» Ausgewählter Textauszug:
***
       wahrscheinlich die einzige Möglichkeit, um als Spitzenathlet nicht an
       diesem verdammten Virus und seinen Auswirkungen auch auf die Welt des
       Sports zu verzweifeln. Geradezu typisch für Ausdauerathleten ist die
       Haltung der beiden Top-Geher zudem: Während der rund vier Stunden, die sie
       für die 50 Kilometer, ihre Spezialstrecke, benötigen, passiert schließlich
       fast immer Unvorhergesehenes.
       
       Dass Höhen mit Tiefen wechseln, ist völlig normal. Man lernt automatisch,
       sich auf Begebenheiten einzustellen und das Beste aus ihnen zu machen. So
       wie es zum Gehen auch dazugehört, nicht zu lamentieren. Geher, auch wenn es
       anders aussehen mag, sind knallharte Burschen.
       
       Natürlich: Auch Dohmann und Seiler waren tief enttäuscht, als sie von der
       Absage der Spiele in diesem Sommer erfahren haben. Auch ihnen hat es kurz
       den Boden unter den Füßen weggezogen, auf dem sie in der Vorbereitung auf
       die Olympiasaison schon wieder Tausende von Kilometern gegangen waren,
       einen Großteil davon in zwei insgesamt fünfwöchigen Trainingslagern Anfang
       des Jahres in Südafrika. Andererseits hat sich auch schnell die Vernunft
       bei ihnen durchgesetzt und die Erkenntnis, dass man Olympia nicht um jeden
       Preis austragen kann und darf. „Das wären keine schönen Spiele geworden“,
       ist Seiler sich sicher. Dohmann nickt zustimmend mit dem Kopf.
***
» Datenauszug:
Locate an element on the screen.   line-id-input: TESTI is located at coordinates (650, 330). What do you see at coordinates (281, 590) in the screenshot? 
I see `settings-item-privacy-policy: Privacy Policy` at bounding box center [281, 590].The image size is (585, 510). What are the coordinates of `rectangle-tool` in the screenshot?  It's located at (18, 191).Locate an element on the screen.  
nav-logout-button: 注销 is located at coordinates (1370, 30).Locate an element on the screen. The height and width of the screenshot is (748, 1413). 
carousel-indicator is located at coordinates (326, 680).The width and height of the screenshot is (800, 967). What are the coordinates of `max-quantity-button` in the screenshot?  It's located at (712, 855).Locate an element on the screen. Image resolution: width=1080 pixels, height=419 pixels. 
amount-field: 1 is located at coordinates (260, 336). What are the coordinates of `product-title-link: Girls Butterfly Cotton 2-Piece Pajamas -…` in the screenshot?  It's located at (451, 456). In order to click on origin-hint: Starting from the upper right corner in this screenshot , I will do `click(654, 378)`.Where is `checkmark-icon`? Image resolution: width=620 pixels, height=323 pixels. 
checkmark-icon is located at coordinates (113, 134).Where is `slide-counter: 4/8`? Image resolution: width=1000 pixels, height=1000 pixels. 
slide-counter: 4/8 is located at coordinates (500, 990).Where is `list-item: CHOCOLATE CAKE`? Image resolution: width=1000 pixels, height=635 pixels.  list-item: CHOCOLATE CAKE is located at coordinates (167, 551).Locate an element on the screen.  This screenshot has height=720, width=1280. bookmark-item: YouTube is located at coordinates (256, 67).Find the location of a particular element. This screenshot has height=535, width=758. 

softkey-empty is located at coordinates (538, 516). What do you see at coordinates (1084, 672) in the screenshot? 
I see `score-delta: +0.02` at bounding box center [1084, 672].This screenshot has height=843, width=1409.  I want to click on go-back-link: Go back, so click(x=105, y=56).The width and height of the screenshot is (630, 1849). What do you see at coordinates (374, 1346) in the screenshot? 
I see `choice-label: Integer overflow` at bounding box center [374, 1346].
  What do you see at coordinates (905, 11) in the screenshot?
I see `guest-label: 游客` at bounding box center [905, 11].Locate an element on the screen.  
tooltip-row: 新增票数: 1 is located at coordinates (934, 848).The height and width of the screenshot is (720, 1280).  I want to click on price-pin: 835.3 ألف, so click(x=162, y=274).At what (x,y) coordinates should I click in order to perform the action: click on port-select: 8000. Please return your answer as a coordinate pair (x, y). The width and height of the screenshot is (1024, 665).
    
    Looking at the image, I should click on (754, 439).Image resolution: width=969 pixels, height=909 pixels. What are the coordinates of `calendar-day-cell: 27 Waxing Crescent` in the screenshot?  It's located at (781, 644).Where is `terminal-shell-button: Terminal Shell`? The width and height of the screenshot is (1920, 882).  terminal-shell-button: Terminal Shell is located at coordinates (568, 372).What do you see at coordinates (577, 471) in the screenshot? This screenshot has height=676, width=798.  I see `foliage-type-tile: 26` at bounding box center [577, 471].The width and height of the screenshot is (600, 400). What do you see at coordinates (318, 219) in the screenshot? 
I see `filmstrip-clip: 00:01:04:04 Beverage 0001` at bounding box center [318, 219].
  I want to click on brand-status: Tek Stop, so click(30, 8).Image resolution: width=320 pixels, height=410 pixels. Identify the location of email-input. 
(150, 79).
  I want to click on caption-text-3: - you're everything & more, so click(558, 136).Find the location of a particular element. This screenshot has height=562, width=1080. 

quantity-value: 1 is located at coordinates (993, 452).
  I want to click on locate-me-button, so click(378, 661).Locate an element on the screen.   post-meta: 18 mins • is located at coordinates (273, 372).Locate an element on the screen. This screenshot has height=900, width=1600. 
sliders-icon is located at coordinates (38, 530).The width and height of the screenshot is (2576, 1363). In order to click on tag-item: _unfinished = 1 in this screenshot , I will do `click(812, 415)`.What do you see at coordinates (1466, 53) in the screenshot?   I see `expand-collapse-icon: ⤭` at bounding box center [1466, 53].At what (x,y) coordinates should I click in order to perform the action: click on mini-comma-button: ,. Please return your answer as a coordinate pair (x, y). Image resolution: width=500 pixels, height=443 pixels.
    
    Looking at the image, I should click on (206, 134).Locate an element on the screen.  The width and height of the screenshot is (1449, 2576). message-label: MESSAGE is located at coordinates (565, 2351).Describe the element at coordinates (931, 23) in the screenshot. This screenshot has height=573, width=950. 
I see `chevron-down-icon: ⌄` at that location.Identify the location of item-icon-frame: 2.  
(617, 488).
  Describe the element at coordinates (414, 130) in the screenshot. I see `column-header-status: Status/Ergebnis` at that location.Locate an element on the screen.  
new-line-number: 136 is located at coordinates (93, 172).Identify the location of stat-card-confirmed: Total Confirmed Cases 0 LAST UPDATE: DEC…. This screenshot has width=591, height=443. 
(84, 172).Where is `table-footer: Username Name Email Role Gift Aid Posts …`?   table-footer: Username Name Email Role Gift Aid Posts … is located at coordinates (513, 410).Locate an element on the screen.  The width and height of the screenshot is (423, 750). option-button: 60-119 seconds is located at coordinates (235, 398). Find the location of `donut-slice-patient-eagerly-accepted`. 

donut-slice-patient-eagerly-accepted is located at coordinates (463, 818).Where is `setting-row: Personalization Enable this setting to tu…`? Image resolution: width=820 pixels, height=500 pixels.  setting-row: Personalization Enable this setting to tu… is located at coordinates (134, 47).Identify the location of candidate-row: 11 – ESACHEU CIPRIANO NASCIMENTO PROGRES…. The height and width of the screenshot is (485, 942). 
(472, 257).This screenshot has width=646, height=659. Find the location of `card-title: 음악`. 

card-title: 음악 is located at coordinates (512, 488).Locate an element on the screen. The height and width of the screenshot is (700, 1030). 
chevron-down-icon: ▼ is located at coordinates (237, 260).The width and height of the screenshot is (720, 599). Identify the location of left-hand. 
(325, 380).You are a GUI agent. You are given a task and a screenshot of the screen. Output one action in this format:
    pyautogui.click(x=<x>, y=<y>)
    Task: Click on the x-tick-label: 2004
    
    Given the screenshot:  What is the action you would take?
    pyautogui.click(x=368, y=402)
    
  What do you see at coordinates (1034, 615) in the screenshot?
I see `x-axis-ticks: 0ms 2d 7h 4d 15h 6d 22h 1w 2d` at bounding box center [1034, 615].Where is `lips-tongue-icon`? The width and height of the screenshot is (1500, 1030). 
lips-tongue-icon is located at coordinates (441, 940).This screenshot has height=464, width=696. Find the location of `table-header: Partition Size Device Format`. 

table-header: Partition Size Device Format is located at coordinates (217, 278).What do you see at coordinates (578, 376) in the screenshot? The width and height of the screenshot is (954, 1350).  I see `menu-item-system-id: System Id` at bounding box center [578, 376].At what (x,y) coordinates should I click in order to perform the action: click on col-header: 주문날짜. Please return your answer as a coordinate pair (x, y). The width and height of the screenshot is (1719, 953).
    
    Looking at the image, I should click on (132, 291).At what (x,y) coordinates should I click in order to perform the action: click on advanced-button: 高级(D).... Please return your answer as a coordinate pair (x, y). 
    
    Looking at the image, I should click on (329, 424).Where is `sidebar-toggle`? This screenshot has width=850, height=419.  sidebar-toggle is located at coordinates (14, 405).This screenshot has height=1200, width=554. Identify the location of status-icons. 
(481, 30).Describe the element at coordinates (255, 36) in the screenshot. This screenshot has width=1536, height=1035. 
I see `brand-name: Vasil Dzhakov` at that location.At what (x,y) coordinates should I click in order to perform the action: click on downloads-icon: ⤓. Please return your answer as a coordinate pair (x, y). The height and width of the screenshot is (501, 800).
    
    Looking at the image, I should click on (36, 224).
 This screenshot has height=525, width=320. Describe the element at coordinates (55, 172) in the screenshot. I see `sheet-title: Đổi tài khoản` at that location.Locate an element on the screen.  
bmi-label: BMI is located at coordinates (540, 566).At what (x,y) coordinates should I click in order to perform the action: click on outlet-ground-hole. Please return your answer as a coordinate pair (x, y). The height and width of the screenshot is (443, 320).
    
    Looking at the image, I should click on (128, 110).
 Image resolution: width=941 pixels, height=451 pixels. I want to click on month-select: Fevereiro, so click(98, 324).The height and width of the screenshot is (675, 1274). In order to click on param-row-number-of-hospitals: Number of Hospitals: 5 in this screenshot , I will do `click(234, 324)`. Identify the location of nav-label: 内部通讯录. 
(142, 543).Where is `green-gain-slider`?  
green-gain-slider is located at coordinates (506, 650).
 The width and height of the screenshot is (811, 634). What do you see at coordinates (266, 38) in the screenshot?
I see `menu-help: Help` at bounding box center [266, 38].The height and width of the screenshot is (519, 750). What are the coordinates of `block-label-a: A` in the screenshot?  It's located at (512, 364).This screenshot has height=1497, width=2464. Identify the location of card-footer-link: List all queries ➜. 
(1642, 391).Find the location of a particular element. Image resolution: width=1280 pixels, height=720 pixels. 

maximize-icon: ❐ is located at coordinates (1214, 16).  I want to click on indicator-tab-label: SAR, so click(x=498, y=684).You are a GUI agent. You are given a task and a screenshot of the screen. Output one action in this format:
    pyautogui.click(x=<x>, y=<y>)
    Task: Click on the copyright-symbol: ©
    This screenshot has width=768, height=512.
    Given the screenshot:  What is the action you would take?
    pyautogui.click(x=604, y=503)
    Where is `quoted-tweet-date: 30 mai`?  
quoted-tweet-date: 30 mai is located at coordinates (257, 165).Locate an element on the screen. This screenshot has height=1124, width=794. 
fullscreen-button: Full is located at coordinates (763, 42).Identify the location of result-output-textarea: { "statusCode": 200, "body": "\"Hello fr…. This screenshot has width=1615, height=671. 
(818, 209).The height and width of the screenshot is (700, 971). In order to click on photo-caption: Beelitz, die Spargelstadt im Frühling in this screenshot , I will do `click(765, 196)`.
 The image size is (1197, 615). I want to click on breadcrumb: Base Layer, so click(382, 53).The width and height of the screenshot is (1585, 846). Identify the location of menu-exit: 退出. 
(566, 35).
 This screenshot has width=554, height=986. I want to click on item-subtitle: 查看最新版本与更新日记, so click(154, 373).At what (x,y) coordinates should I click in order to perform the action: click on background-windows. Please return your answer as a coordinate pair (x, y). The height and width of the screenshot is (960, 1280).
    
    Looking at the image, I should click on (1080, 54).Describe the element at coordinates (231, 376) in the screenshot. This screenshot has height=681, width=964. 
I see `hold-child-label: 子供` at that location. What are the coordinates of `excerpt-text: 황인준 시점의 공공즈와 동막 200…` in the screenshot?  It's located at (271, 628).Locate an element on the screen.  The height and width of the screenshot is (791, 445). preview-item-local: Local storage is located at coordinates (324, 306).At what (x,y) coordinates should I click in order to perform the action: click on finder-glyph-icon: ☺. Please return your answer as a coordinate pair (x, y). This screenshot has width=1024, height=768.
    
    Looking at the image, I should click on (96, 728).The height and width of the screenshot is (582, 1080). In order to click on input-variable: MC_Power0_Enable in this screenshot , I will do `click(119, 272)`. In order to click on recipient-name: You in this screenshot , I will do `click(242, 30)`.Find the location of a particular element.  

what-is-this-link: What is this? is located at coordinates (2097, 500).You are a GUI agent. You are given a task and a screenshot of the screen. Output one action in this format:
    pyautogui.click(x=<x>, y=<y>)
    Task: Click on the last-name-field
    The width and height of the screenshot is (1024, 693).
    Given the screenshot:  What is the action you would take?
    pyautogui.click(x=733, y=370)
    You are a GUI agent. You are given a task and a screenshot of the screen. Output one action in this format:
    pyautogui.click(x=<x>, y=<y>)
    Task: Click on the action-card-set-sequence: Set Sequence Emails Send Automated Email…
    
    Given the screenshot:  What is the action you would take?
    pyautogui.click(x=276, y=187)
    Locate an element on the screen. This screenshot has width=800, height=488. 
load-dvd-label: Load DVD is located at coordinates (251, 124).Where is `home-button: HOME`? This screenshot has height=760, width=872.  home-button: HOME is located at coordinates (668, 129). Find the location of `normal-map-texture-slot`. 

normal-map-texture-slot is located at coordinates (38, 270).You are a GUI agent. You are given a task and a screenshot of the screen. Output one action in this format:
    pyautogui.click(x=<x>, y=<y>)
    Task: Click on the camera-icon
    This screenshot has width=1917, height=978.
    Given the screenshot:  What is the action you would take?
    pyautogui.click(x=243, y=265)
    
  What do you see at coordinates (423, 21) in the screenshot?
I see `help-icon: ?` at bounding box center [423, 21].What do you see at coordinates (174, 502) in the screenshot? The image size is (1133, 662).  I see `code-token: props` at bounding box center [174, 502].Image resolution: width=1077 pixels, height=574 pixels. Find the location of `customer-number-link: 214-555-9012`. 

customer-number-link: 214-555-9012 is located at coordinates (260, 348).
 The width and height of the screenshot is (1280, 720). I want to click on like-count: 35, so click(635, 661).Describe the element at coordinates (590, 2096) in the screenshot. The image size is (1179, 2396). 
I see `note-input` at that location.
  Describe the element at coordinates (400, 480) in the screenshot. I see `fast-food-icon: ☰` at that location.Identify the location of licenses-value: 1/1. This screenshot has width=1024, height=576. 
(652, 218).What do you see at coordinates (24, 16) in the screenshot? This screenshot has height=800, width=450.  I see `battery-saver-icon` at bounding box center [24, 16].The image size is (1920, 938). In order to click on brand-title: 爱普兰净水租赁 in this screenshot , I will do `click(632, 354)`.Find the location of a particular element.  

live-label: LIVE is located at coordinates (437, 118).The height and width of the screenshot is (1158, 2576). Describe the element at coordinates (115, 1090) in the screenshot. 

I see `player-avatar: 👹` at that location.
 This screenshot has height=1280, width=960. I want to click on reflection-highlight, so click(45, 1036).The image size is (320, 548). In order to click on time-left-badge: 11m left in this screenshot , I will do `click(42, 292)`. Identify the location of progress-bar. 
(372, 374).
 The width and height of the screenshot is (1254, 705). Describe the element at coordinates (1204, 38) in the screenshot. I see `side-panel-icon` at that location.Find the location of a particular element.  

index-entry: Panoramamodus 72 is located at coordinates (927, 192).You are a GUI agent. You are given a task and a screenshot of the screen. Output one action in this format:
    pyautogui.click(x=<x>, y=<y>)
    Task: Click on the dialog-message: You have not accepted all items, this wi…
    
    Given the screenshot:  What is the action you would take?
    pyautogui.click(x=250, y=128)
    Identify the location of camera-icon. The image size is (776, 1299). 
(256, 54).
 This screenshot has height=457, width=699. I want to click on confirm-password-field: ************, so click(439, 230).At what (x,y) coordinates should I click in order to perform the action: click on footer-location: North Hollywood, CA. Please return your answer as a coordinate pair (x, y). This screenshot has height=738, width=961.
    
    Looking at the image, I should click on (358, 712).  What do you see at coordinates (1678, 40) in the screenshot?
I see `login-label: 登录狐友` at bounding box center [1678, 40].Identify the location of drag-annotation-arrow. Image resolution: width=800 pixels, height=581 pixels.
***
» Aufgaben:
1 - Prüfe für jede der drei Aussagen, ob sie mit dem Textauszug über die Geher Dohmann und Seiler übereinstimmt. Beantworte jede Aussage mit Ja oder Nein und belege dein Urteil mit den entscheidenden Worten des Textes als wörtlichem Zitat.
(a) Für die 50 Kilometer benötigen die beiden Geher rund vier Stunden.
(b) Die Trainingslager Anfang des Jahres fanden in Kenia statt.
(c) Dohmann widerspricht Seilers Einschätzung zu den Spielen.
2 - Entnimm dem Textauszug über die Geher den Abschnitt von „Natürlich: Auch Dohmann“ bis einschließlich „mit dem Kopf.“ und gib ihn wortgetreu wieder.

» Lösungen:
1 -
(a) Ja: „Während der rund vier Stunden, die sie für die 50 Kilometer, ihre Spezialstrecke, benötigen“
(b) Nein: „in zwei insgesamt fünfwöchigen Trainingslagern Anfang des Jahres in Südafrika“
(c) Nein: „Dohmann nickt zustimmend mit dem Kopf.“

2 -
Natürlich: Auch Dohmann und Seiler waren tief enttäuscht, als sie von der
       Absage der Spiele in diesem Sommer erfahren haben. Auch ihnen hat es kurz
       den Boden unter den Füßen weggezogen, auf dem sie in der Vorbereitung auf
       die Olympiasaison schon wieder Tausende von Kilometern gegangen waren,
       einen Großteil davon in zwei insgesamt fünfwöchigen Trainingslagern Anfang
       des Jahres in Südafrika. Andererseits hat sich auch schnell die Vernunft
       bei ihnen durchgesetzt und die Erkenntnis, dass man Olympia nicht um jeden
       Preis austragen kann und darf. „Das wären keine schönen Spiele geworden“,
       ist Seiler sich sicher. Dohmann nickt zustimmend mit dem Kopf.